At the Warsaw edition of SAS Innovate on Tour 2025, future technologies were given a real dimension. The event focused primarily on showing practical applications of artificial intelligence in various sectors. And not in the form of promises – but implementations that are already changing the way banks, insurers or retailers operate today.
The centrepiece of the event was the presentation of the AI Ambassador Award 2025. Five Polish organisations – Bank Gospodarstwa Krajowego, DOZ Direct, ING Bank Śląski, Polski Światłowód Otwarty and the Insurance Guarantee Fund – were honoured for their use of AI to build market advantages. Importantly, it was not about experiments in laboratories, but about concrete implementations: fraud detection, service personalisation, risk management. The academic sector also received a distinction – the SAS Educator Award went to Dr Agnieszka Kucharska from the Warsaw University of Technology, highlighting the importance of competence and education in the field of data.

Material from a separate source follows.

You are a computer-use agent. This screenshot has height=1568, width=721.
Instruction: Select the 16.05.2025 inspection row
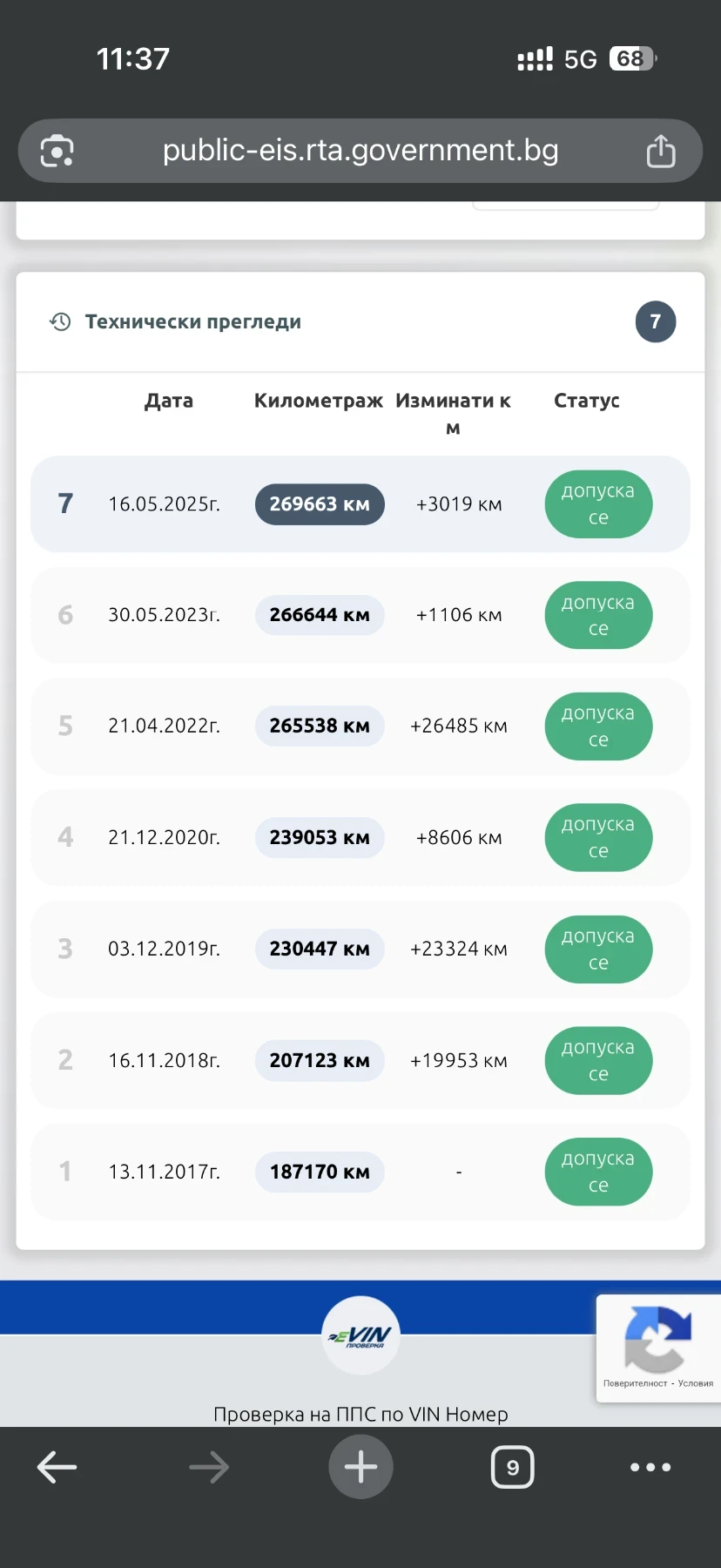pyautogui.click(x=164, y=504)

Against the backdrop of many industry events, SAS Innovate stands out for its consistency – not only in its ‘AI trusted and accountable’ rhetoric, but also in its technological offering. The company does not run away into buzzwords, but shows solutions that combine modernity with pragmatism. Quantum AI is an example – not a futuristic vision, but a concrete proposition for companies struggling with multidimensional analytics. Already 60% of companies in the UK and China are actively testing or investing in such approaches – SAS clearly wants Poland not to be left behind.
Another interesting theme was the integration of digital twins into the Unreal Engine. While it may sound like a marketing ploy, the use of realistic 3D models to test business operations has potential: especially in manufacturing, logistics or retail, where margins of error cost real money.
SAS has also demonstrated the growing importance of synthetic data – particularly relevant to privacy. The ability to train AI models on artificially generated datasets could become crucial in regulated industries such as medicine or finance.